> [Stated task]: Can you render every line of the records below as a Markdown table with the columns "No." and "Line", numbering the rows and skipping blank lines? Leave the pictures out of your answer.

> [Data excerpts]:

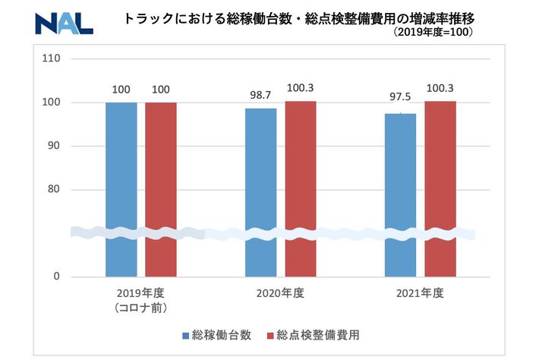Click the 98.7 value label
[x=261, y=96]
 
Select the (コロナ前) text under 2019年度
[x=140, y=308]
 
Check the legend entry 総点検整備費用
[x=320, y=335]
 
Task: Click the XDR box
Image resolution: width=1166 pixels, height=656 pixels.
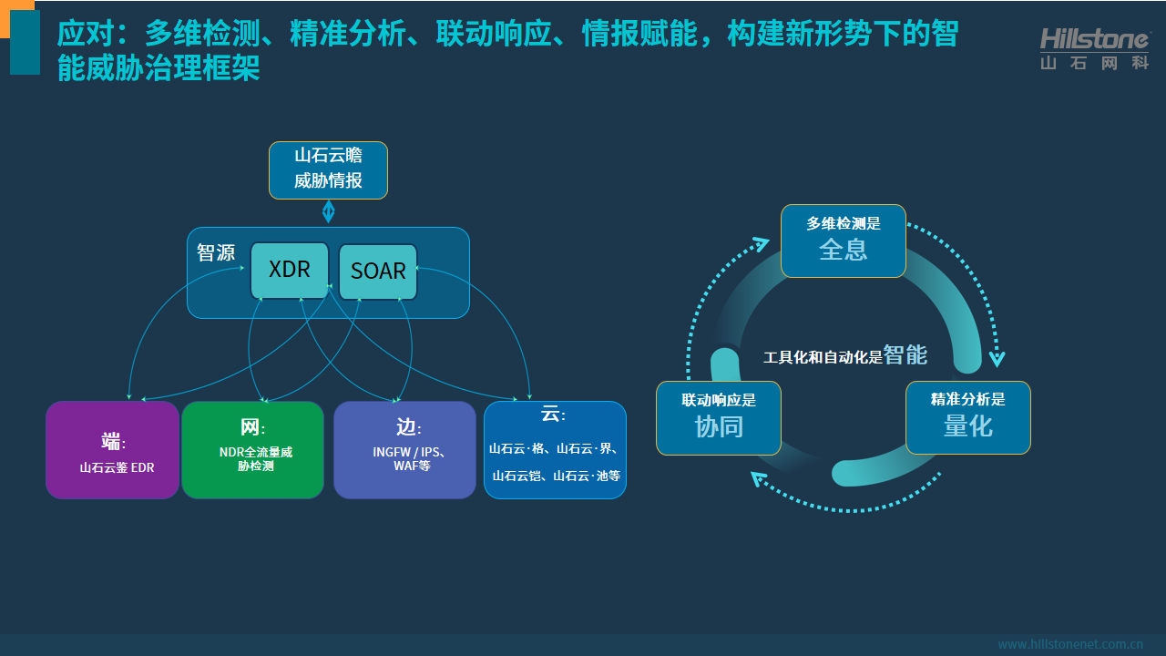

> [Output for this exercise]:
| No. | Line |
|---|---|
| 1 | Click the 98.7 value label |
| 2 | [x=261, y=96] |
| 3 | Select the (コロナ前) text under 2019年度 |
| 4 | [x=140, y=308] |
| 5 | Check the legend entry 総点検整備費用 |
| 6 | [x=320, y=335] |
| 7 | Task: Click the XDR box |
| 8 | Image resolution: width=1166 pixels, height=656 pixels. |